The proposed CleanTech Manufacturing Center would be established on a city-owned 20-acre parcel in an industrial area south of the 10 Freeway and west of the Los Angeles River.
The development, which city officials say could accommodate as much as one million square feet of industrial space, would essentially function as a green industrial park and incubator.
Officials are looking to generate jobs and turn a tattered pocket of Los Angeles into a hotbed of environmentally sustainable companies.
“We are rolling out the green carpet . . . for visionary clean-tech companies and sustainable green manufacturers that will call Los Angeles home,” Mayor Antonio Villaraigosa said.
The plan is to offer tax breaks and other financial incentives to attract businesses to the site, which the city hopes will become the centerpiece of a so-called CleanTech Corridor along the Los Angeles River.
The city’s Community Redevelopment Agency is going to shop the proposal directly to green businesses from now to the end of the year, then put the project out for bid in early 2009, said agency Chief Executive Cecilia Estolano.
She said the city planned to retain ownership of the land and that potential developers must come to the table with tenants in hand. Estolano said she expected the CleanTech Manufacturing Center’s first companies to open their doors in 2010. She could not put an estimate on the cost of the development or the value of potential financial incentives that might be used to lure firms to the site.

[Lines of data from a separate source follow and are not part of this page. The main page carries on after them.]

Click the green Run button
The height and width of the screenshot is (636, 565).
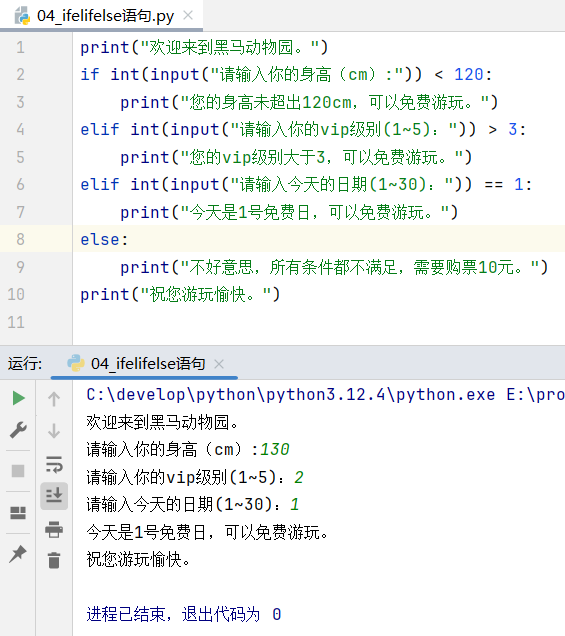point(19,398)
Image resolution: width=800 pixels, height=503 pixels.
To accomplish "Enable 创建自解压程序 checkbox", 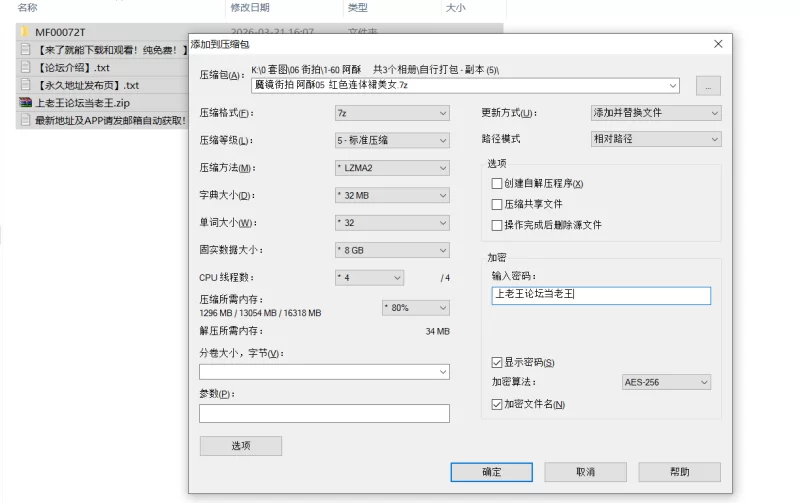I will coord(497,184).
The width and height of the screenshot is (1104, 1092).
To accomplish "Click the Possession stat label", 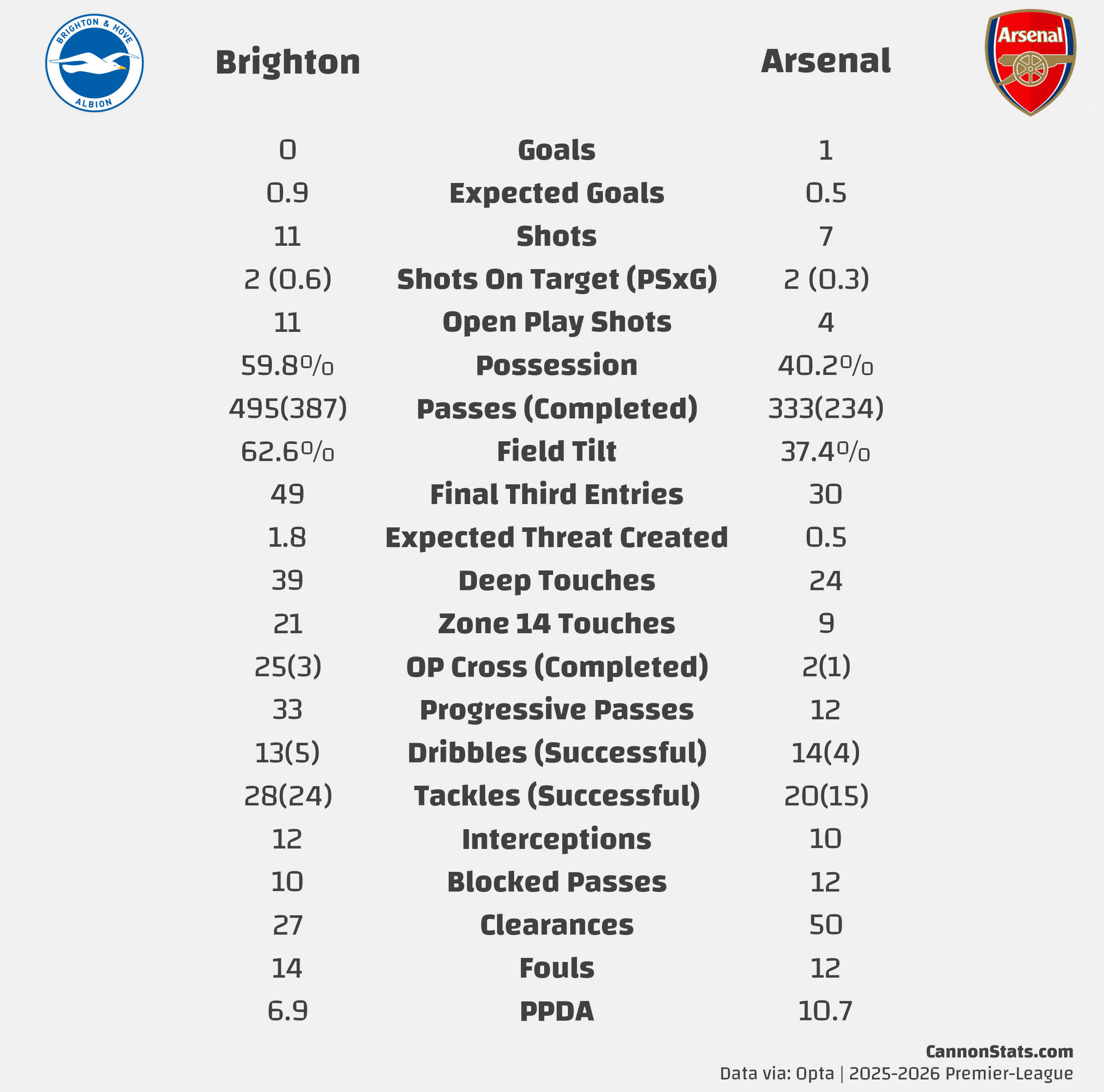I will (x=557, y=365).
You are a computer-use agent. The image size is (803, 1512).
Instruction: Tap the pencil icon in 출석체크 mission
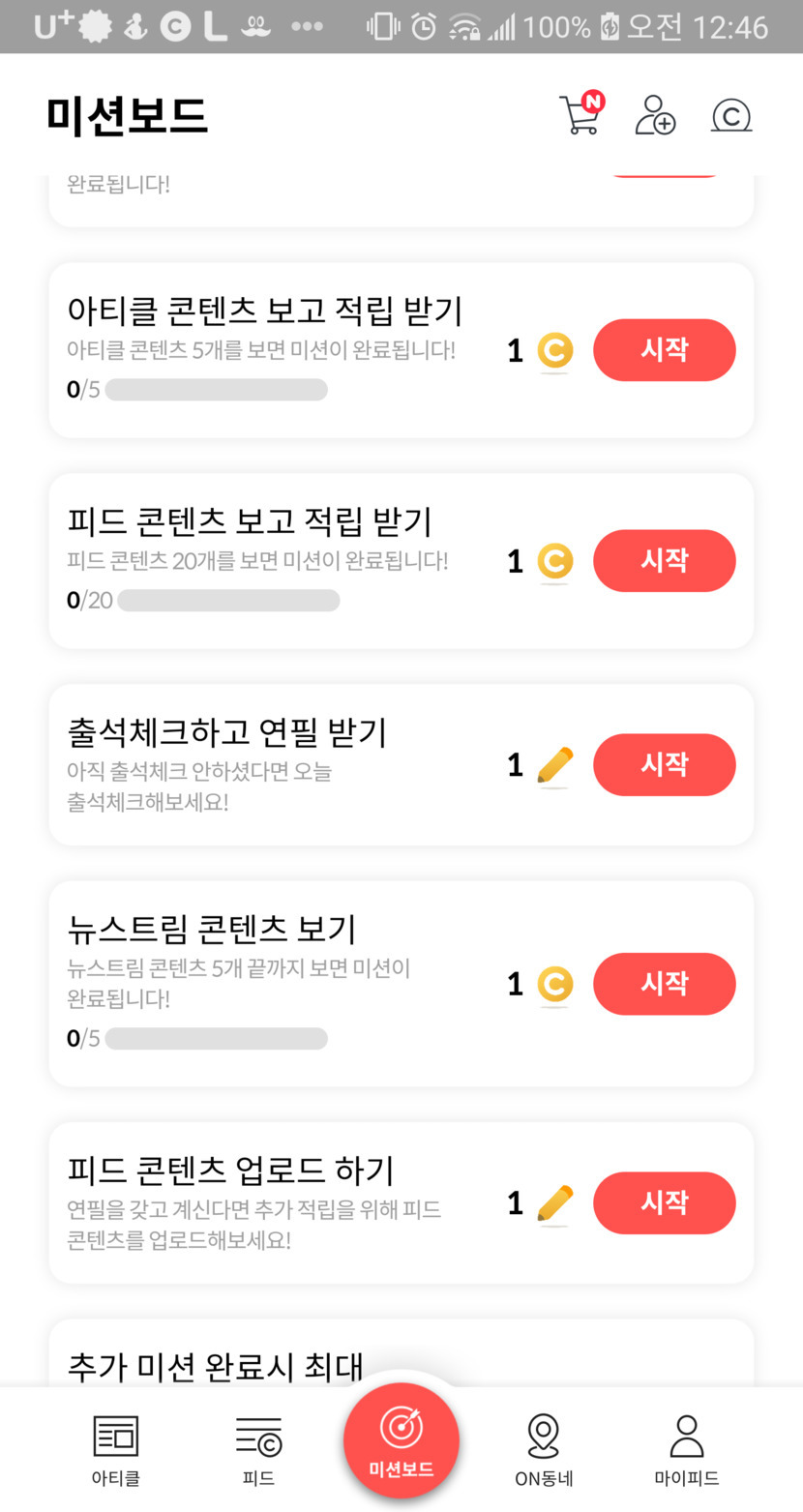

The 20-acre parcel has a long and contentious history. Once home to a bus manufacturing plant, the site became contaminated with industrial waste, requiring an expensive cleanup.
Subsequent efforts to put a garbage incinerator and a state prison there raised the ire of community groups, which successfully defeated those projects.
Whether green tech can revitalize the neighborhood remains to be seen. Creating “green collar” jobs in depressed blue-collar areas is generating a lot of buzz in development circles, but so far not a lot of employment.